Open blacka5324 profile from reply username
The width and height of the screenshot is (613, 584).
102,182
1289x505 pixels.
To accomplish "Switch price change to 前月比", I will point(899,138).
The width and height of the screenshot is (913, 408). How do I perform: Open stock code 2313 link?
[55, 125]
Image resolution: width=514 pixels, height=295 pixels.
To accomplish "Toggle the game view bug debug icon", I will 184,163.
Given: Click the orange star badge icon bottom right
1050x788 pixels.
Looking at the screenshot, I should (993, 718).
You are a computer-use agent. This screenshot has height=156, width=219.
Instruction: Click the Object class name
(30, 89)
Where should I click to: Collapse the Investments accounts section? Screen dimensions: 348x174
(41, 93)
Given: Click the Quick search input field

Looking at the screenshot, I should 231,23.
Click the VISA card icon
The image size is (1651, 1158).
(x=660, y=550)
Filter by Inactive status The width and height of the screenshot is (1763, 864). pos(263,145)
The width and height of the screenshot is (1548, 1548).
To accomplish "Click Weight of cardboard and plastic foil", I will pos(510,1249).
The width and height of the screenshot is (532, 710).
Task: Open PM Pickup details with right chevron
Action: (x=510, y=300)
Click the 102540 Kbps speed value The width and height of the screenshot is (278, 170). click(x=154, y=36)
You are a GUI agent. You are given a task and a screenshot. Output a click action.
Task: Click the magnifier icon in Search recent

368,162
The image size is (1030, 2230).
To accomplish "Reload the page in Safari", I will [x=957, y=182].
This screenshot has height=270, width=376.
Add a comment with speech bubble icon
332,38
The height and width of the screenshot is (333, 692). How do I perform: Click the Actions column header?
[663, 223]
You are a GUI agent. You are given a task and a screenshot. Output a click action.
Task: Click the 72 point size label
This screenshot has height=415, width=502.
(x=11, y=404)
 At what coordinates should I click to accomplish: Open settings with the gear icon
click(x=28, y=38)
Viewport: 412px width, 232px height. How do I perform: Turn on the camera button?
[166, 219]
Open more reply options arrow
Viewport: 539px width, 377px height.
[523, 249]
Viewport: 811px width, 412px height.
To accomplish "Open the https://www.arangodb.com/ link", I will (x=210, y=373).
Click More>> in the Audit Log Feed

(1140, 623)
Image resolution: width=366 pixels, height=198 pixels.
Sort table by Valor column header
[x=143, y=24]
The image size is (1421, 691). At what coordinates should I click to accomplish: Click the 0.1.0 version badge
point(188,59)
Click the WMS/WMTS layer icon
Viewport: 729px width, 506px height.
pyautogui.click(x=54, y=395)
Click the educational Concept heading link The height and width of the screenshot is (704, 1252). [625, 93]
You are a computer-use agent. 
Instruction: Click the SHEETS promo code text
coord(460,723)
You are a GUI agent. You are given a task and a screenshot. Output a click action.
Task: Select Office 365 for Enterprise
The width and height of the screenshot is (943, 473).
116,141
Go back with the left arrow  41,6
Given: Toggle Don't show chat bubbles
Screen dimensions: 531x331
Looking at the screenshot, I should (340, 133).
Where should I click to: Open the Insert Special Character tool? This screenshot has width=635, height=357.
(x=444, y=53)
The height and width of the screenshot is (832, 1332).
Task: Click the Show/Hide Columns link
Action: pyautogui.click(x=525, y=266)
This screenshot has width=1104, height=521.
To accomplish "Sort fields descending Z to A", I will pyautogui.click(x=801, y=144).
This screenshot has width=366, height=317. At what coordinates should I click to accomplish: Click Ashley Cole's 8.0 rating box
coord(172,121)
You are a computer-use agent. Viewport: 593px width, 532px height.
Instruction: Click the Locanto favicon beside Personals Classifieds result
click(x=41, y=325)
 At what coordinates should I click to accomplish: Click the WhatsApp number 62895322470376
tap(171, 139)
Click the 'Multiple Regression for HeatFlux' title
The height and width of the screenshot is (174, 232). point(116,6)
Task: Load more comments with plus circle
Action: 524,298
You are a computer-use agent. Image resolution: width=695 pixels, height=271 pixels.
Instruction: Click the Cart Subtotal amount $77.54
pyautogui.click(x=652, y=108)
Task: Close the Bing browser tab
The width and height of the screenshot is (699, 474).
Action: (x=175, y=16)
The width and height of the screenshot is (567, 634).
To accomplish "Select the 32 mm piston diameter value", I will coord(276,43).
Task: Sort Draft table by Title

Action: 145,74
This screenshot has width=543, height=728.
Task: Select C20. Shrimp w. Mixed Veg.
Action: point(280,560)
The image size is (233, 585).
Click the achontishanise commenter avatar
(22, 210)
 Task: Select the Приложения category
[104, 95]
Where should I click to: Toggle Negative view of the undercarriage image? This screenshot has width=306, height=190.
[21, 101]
☆ ☆ ☆
### Aim
Will you return, word for word, the lines from the one containing "Task: Select the Приложения category" through the last line above, both included?

### Response to the task
 Task: Select the Приложения category
[104, 95]
Where should I click to: Toggle Negative view of the undercarriage image? This screenshot has width=306, height=190.
[21, 101]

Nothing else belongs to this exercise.